The open-weight revolution that defined Q4
The headline story of Q4 2025 was the open-weight tier closing the gap to frontier closed models in a way that was qualitatively different from anything before. Previous open models had been impressive for their size but clearly inferior to GPT-4 or Claude 3 on complex tasks. By Q4 2025, that distinction was becoming hard to defend for a wide range of professional tasks.
Llama 3.3 70B was the key data point. At 70 billion parameters — large but self-hostable on modest infrastructure — it performed comparably to GPT-4-class models on writing, analysis, and coding tasks that most professionals actually care about. The benchmark gaps that remained were real but increasingly irrelevant for most use cases.
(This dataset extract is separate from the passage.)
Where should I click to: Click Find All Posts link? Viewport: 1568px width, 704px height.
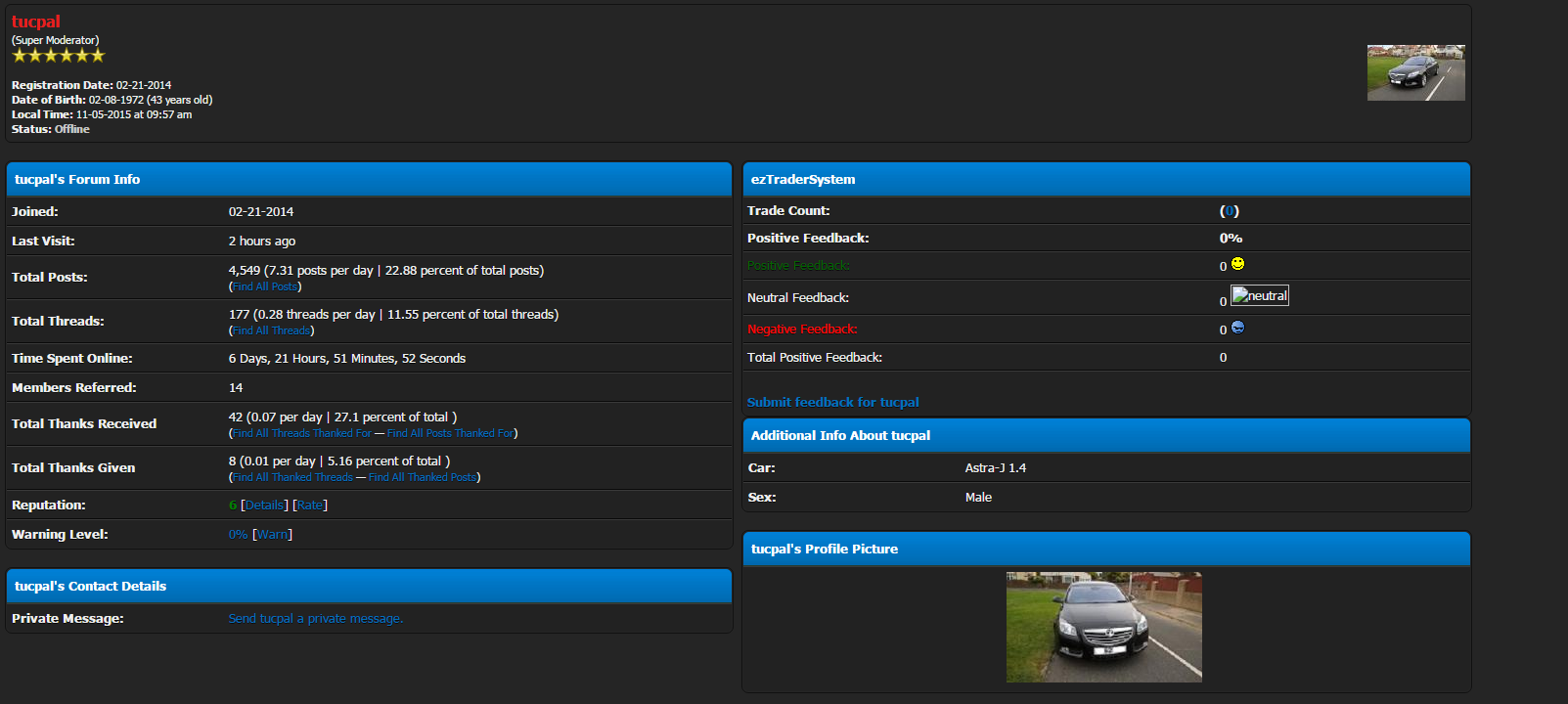coord(265,286)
DeepSeek V3 extended this further. A 671 billion parameter Mixture of Experts model that, despite its enormous total size, activated only ~37 billion parameters per token — making inference cost comparable to a much smaller model. The quality was unmistakably frontier-adjacent. And the weights were free.
For the first time, the calculus for self-hosted AI tilted decisively for high-volume enterprise use cases. A legal firm processing thousands of contracts monthly, a financial institution running millions of document extractions, or a technology company serving AI features to users at scale — all faced economics that increasingly favoured open weights on owned infrastructure over paying per-token to closed providers.
The barrier shifted from capability (open models weren't good enough) to operational (does your team have the capacity to manage the infrastructure?).
Q4 2025 was the quarter where AI safety moved from theoretical concern to active policy. The EU AI Act's requirements were confirmed. Major enterprises started issuing internal AI governance policies. Anthropic's Constitutional AI approach attracted serious enterprise interest as organisations sought models with documented, consistent safety properties.
For non-technical professionals, the practical implication was increased procurement scrutiny — IT and legal teams started asking more detailed questions about model safety properties, data handling, and audit capabilities before approving AI tool adoption.
By Q4 2025, the ability to process images alongside text was no longer a differentiating feature — it was expected. GPT-4o, Claude 3.5, and Gemini 1.5 all handled images natively. The competitive frontier moved to video understanding (Gemini), real-time audio (GPT-4o), and the combination of multimodal input with long context windows.
The DeepSeek R1 shadow
By late Q4, word was circulating in AI research circles about DeepSeek's upcoming reasoning model. The January 2025 release of R1 was not a complete surprise to the research community — the techniques being used had been visible in earlier DeepSeek publications. What surprised everyone was the benchmark performance and the reported training cost.
In retrospect, Q4 2025 was the last quarter before the AI industry's cost assumptions were reset. The R1 release in January 2026 changed the conversation fundamentally.
Looking back from 2026
Q4 2025 looks, in hindsight, like the quarter when AI transitioned from an exciting technology to a business infrastructure decision. The questions shifted from "should we use AI?" to "which models, at what cost, with what governance?" That's a fundamentally more mature question — and it reflects how far the landscape had moved in eighteen months.